## EXTRACTED DATA

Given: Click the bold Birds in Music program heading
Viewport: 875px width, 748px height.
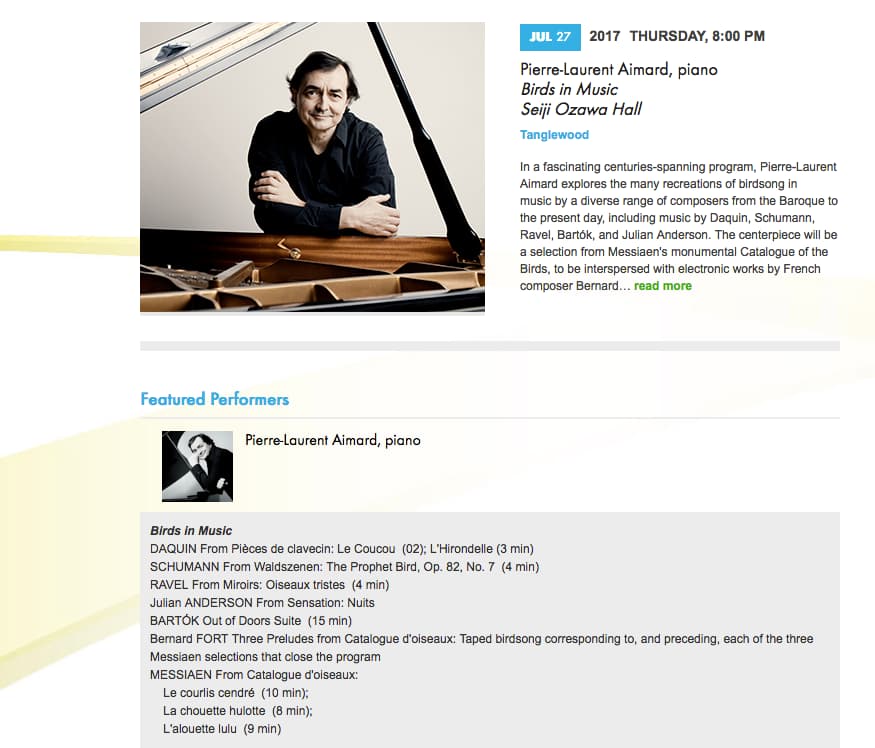Looking at the screenshot, I should (191, 531).
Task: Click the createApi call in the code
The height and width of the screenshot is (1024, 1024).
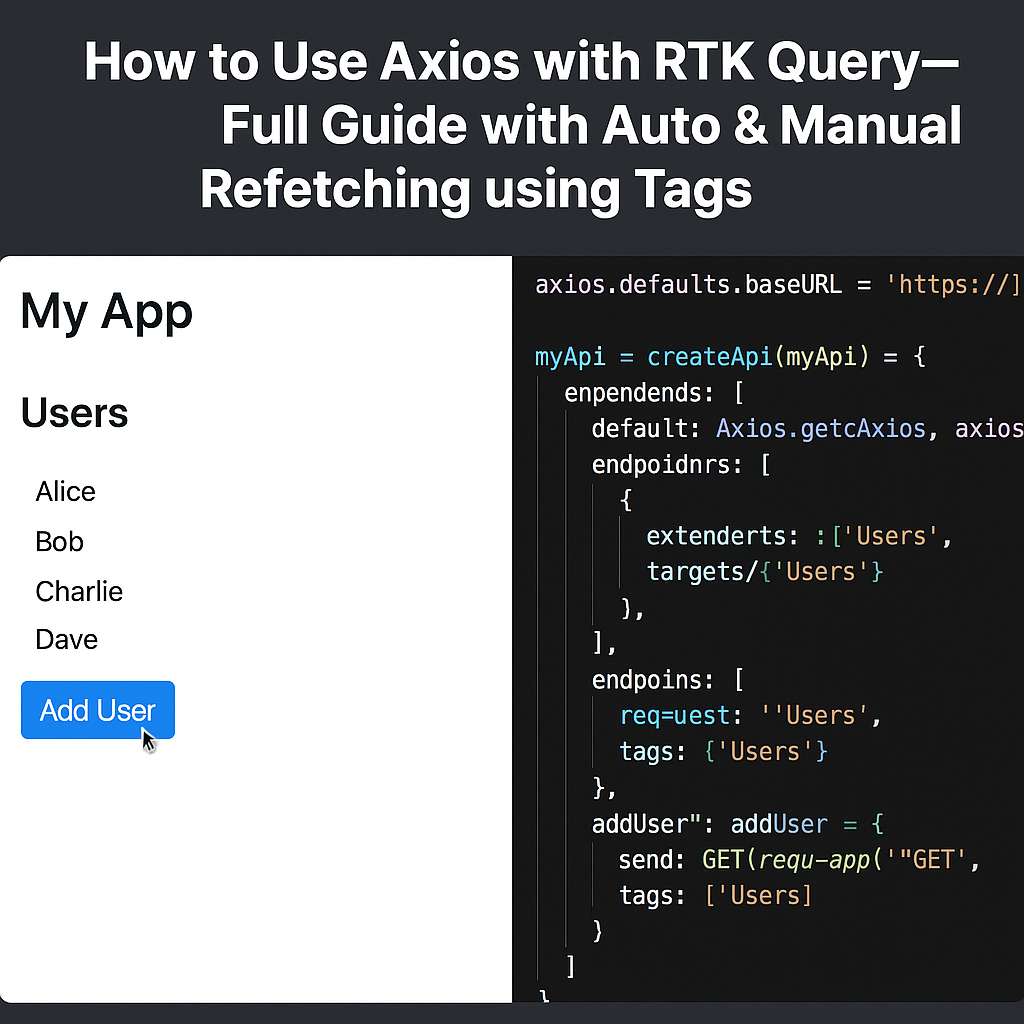Action: click(710, 356)
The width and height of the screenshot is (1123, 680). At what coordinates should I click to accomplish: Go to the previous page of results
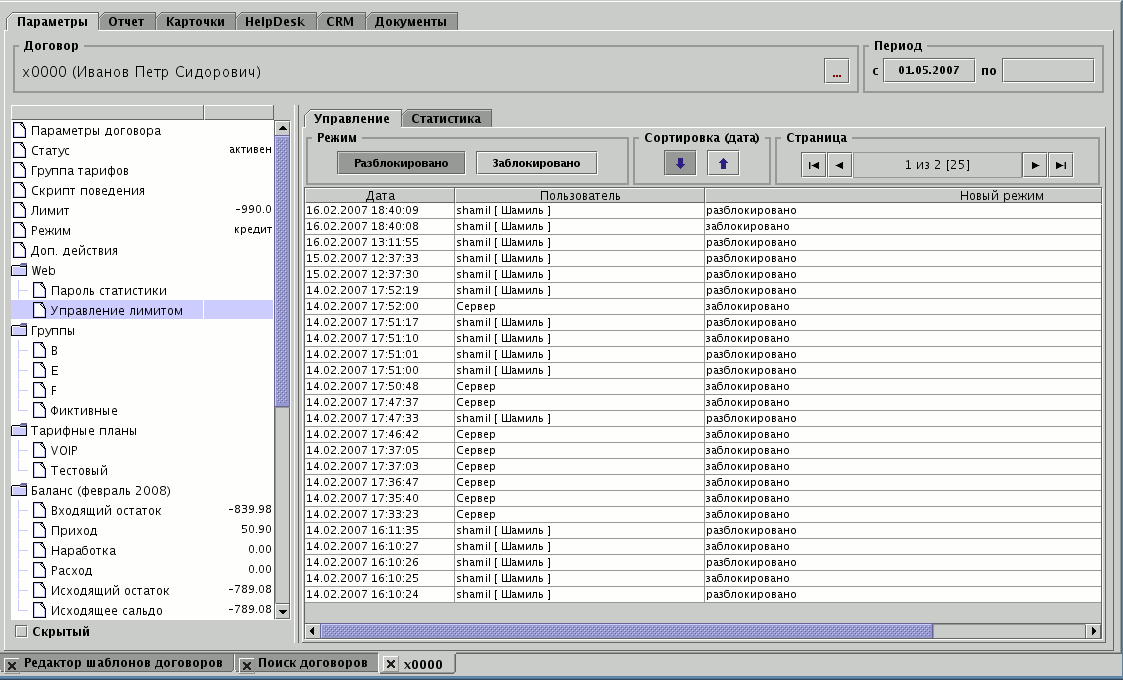pyautogui.click(x=839, y=165)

## EXERCISE BRIEF
The answer must restate each entry word for word and contain no images.

## RESPONSE
Given: Click the bold Birds in Music program heading
Viewport: 875px width, 748px height.
Looking at the screenshot, I should (191, 531).
Task: Click the createApi call in the code
The height and width of the screenshot is (1024, 1024).
Action: click(710, 356)
The width and height of the screenshot is (1123, 680). At what coordinates should I click to accomplish: Go to the previous page of results
pyautogui.click(x=839, y=165)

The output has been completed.